L’ultimo, bellissimo, saggio su Il narratore. Considerazioni sull’opera di Nikolaj Leskov ha il merito, peculiare della grande mente critica di Benjamin, di cogliere in un autore apparentemente minore rispetto ai giganti della letteratura russa, sebbene di grande fascino, la presenza di temi fondanti della letteratura: la necessità e l’impossibilità attuale dell’epica, lo spirito della fiaba e l’avvento del romanzo, il meraviglioso e il sacro.

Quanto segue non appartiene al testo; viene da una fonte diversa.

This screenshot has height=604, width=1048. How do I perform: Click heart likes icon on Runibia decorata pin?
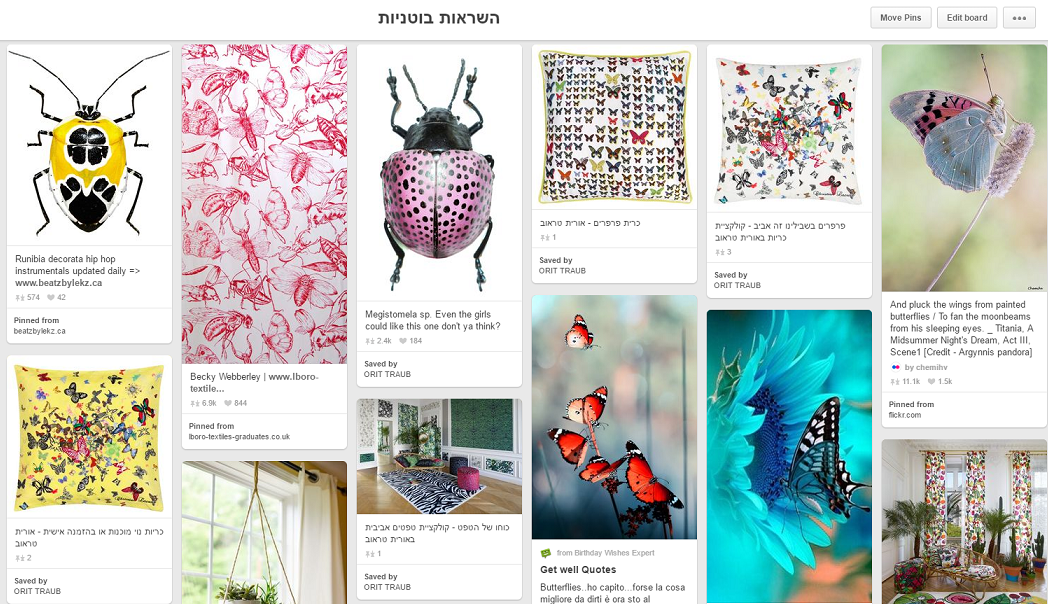pos(50,298)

Temi in nuce presenti nella celebre considerazione: “L’arte di narrare tende al termine perché la parte epica della verità, la saggezza, sta morendo. È un processo che viene da lontano. E nulla sarebbe più fatuo di voler ravvisare in esso unicamente un “fenomeno di decadenza”, naturalmente “moderno”. Piuttosto, si tratta di un fenomeno concomitante delle forze di produzione storiche e secolari, che hanno sottratto la narrazione al regno della parola vivente, rendendo al contempo percepibile una nuova bellezza in ciò che stava svanendo”.
Parole di un nitore intellettuale ancora illuminante.
Rileggere Walter Benjamin (come Simone Weil e Albert Camus) si impone come un comandamento intellettuale, in questi foschi tempi di barbarie non positiva.